• Work to complete: Print what the records say exactly, and omit the pictures.

**** The input ****

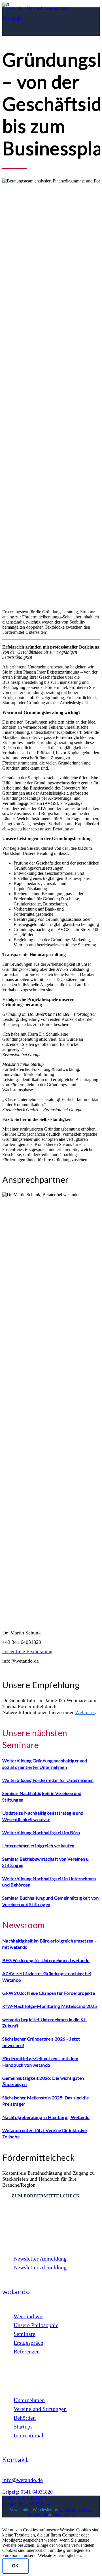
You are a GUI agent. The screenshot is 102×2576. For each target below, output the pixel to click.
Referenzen (27, 2351)
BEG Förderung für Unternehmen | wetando (46, 1960)
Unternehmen (29, 2400)
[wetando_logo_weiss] (35, 8)
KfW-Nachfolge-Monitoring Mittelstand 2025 (49, 2006)
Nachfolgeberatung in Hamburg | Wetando (46, 2117)
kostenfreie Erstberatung (27, 1651)
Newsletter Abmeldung (40, 2267)
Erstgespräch (28, 2343)
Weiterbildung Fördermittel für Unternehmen (48, 1780)
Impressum (37, 2514)
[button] (6, 2524)
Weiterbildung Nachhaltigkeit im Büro (41, 1832)
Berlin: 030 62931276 (24, 2498)
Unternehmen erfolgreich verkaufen (38, 1845)
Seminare (24, 2334)
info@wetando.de (22, 2480)
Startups (23, 2426)
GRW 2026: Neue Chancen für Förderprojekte (48, 1993)
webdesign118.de (75, 2509)
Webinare (85, 1712)
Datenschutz (64, 2514)
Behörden (25, 2418)
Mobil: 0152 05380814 (26, 2504)
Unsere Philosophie (36, 2325)
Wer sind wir (28, 2316)
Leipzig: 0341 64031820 (27, 2492)
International (28, 2435)
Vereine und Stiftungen (40, 2409)
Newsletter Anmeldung (40, 2258)
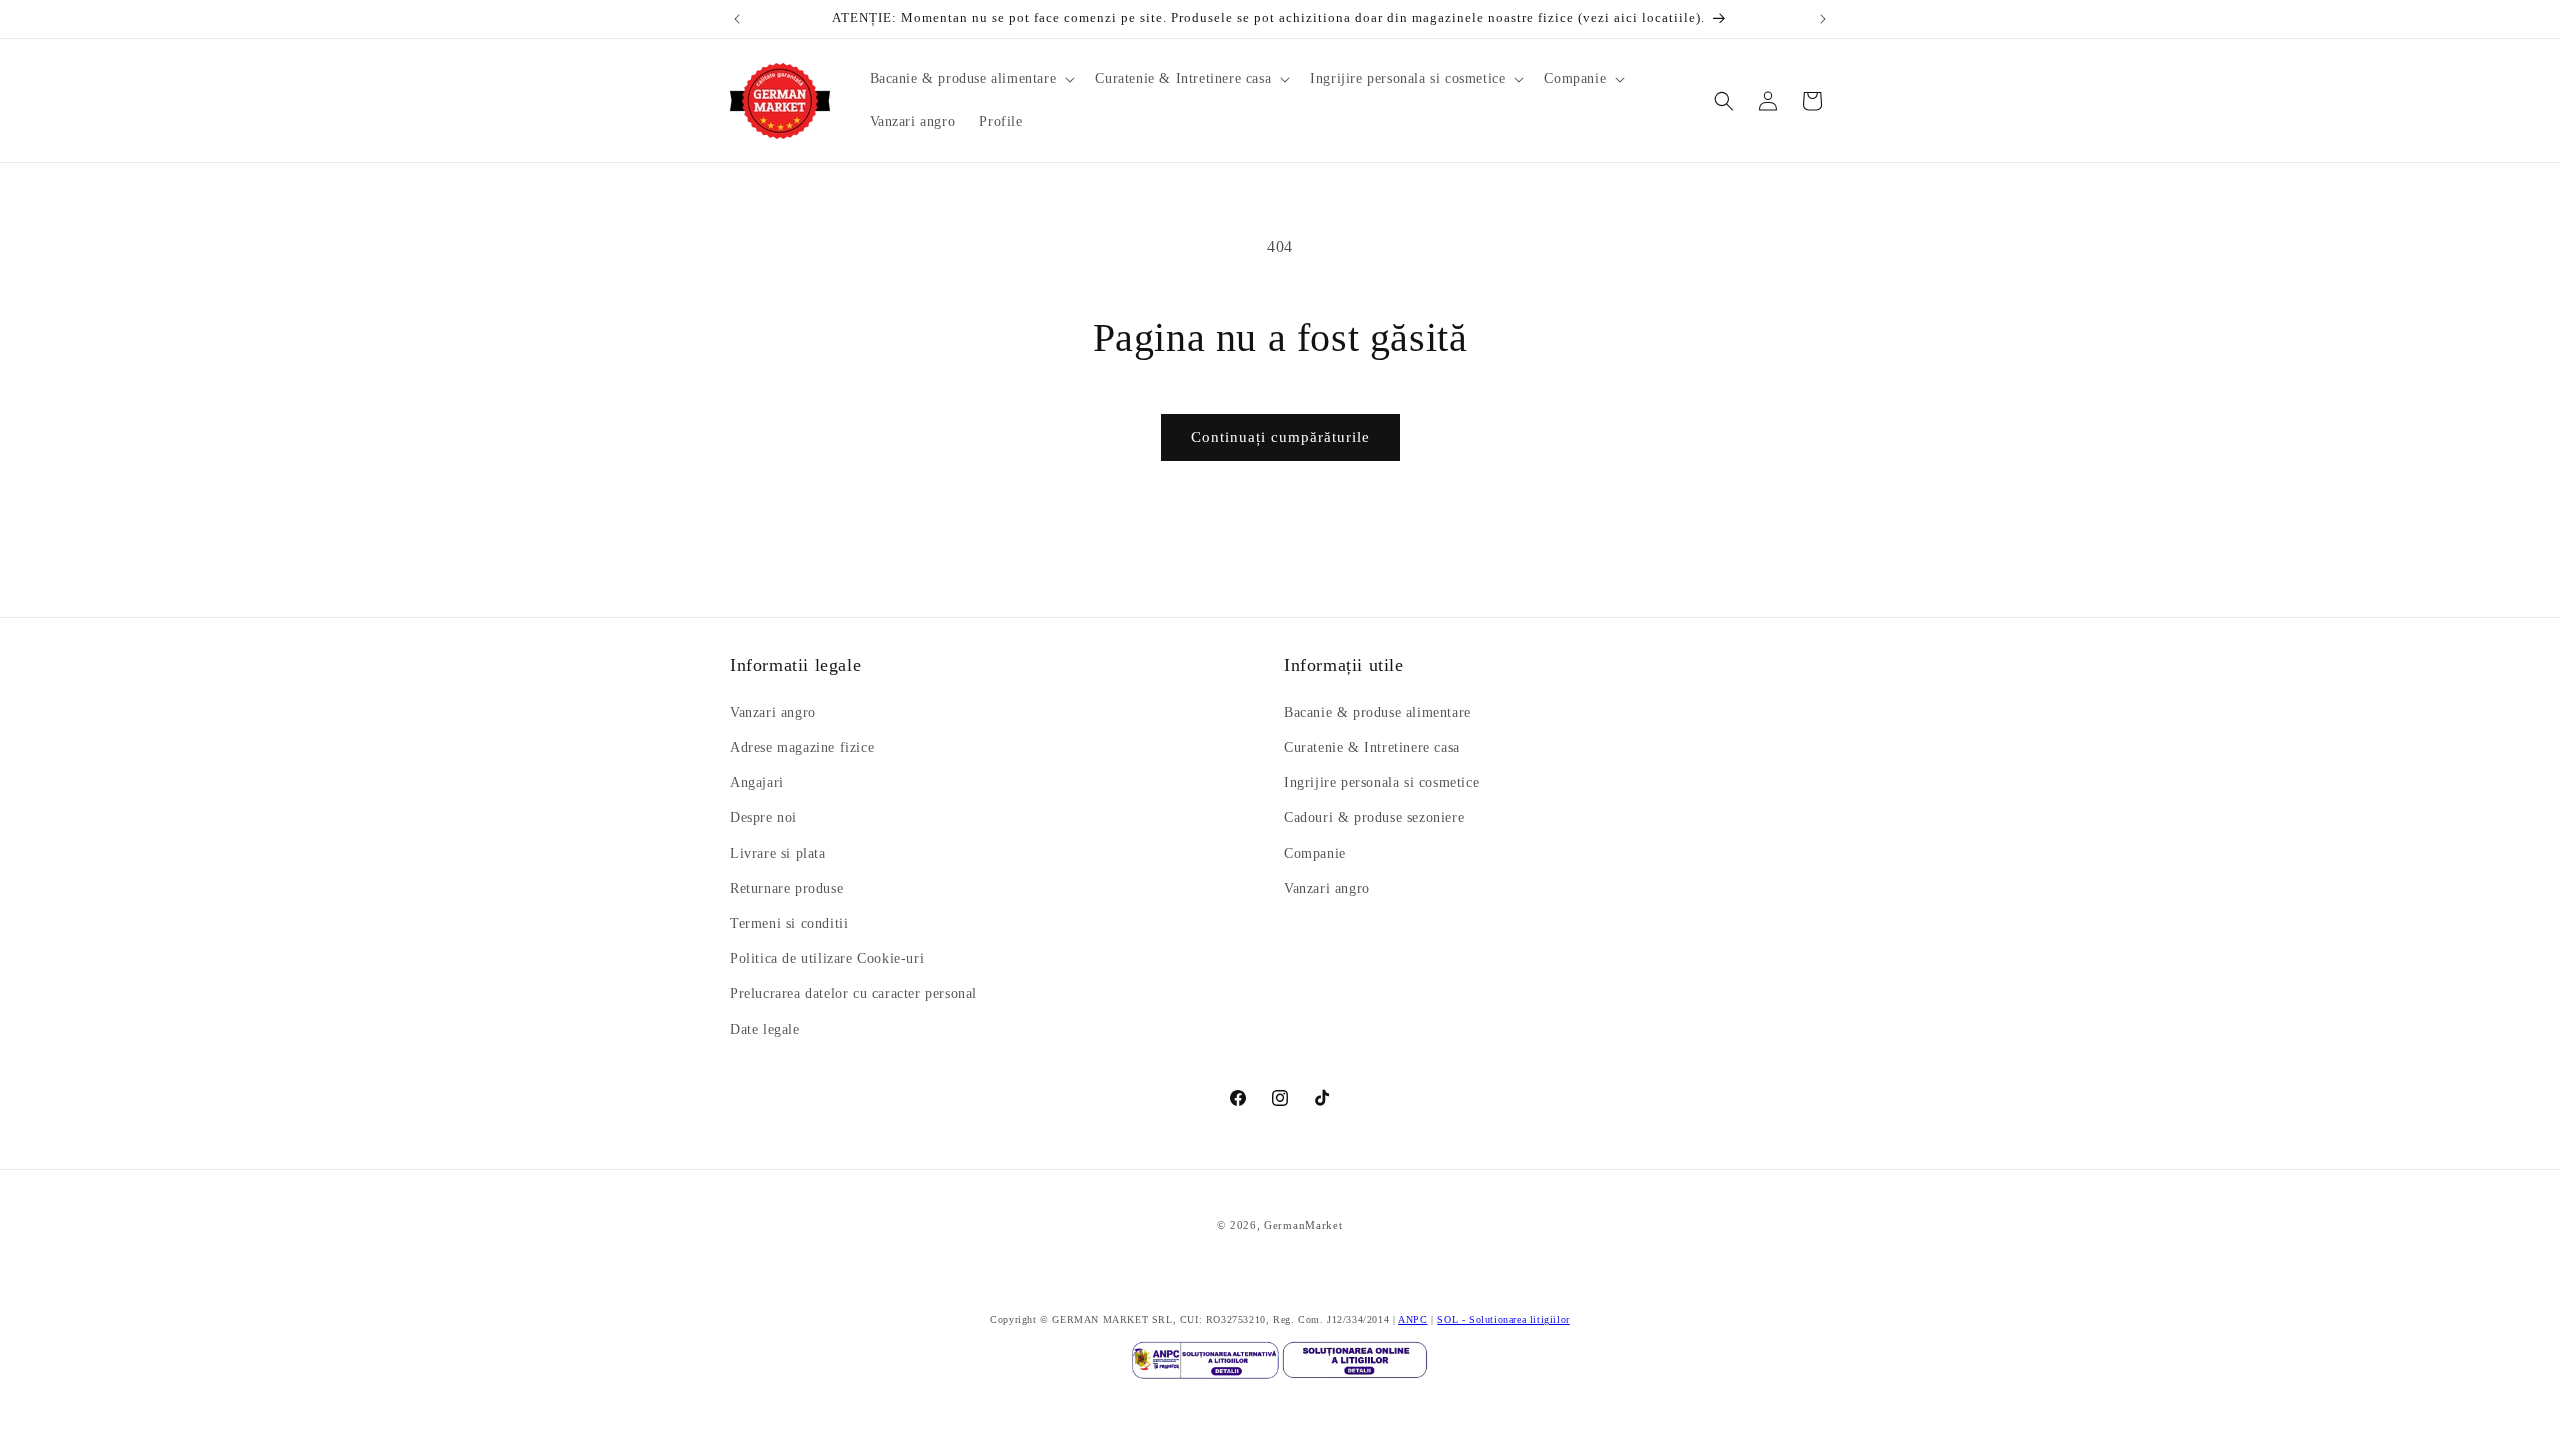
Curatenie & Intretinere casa (1372, 747)
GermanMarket (1303, 1225)
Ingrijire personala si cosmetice (1381, 782)
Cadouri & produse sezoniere (1374, 817)
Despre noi (763, 817)
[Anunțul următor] (1823, 19)
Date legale (765, 1029)
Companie (1315, 853)
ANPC (1412, 1319)
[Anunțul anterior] (737, 19)
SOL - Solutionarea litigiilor (1503, 1319)
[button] (971, 79)
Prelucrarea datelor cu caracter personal (853, 993)
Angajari (757, 782)
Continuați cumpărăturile (1280, 437)
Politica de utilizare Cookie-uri (827, 958)
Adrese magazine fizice (802, 747)
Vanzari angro (773, 712)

****

• Answer to the problem:
You are a GUI agent. The screenshot is 102×2576. For each target below, output the pixel to click.
Referenzen (27, 2351)
BEG Förderung für Unternehmen | wetando (46, 1960)
Unternehmen (29, 2400)
[wetando_logo_weiss] (35, 8)
KfW-Nachfolge-Monitoring Mittelstand 2025 (49, 2006)
Nachfolgeberatung in Hamburg | Wetando (46, 2117)
kostenfreie Erstberatung (27, 1651)
Newsletter Abmeldung (40, 2267)
Erstgespräch (28, 2343)
Weiterbildung Fördermittel für Unternehmen (48, 1780)
Impressum (37, 2514)
[button] (6, 2524)
Weiterbildung Nachhaltigkeit im Büro (41, 1832)
Berlin: 030 62931276 (24, 2498)
Unternehmen erfolgreich verkaufen (38, 1845)
Seminare (24, 2334)
info@wetando.de (22, 2480)
Startups (23, 2426)
GRW 2026: Neue Chancen für Förderprojekte (48, 1993)
webdesign118.de (75, 2509)
Webinare (85, 1712)
Datenschutz (64, 2514)
Behörden (25, 2418)
Mobil: 0152 05380814 (26, 2504)
Unsere Philosophie (36, 2325)
Wer sind wir (28, 2316)
Leipzig: 0341 64031820 (27, 2492)
International (28, 2435)
Vereine und Stiftungen (40, 2409)
Newsletter Anmeldung (40, 2258)
Curatenie & Intretinere casa (1372, 747)
GermanMarket (1303, 1225)
Ingrijire personala si cosmetice (1381, 782)
Cadouri & produse sezoniere (1374, 817)
Despre noi (763, 817)
[Anunțul următor] (1823, 19)
Date legale (765, 1029)
Companie (1315, 853)
ANPC (1412, 1319)
[Anunțul anterior] (737, 19)
SOL - Solutionarea litigiilor (1503, 1319)
[button] (971, 79)
Prelucrarea datelor cu caracter personal (853, 993)
Angajari (757, 782)
Continuați cumpărăturile (1280, 437)
Politica de utilizare Cookie-uri (827, 958)
Adrese magazine fizice (802, 747)
Vanzari angro (773, 712)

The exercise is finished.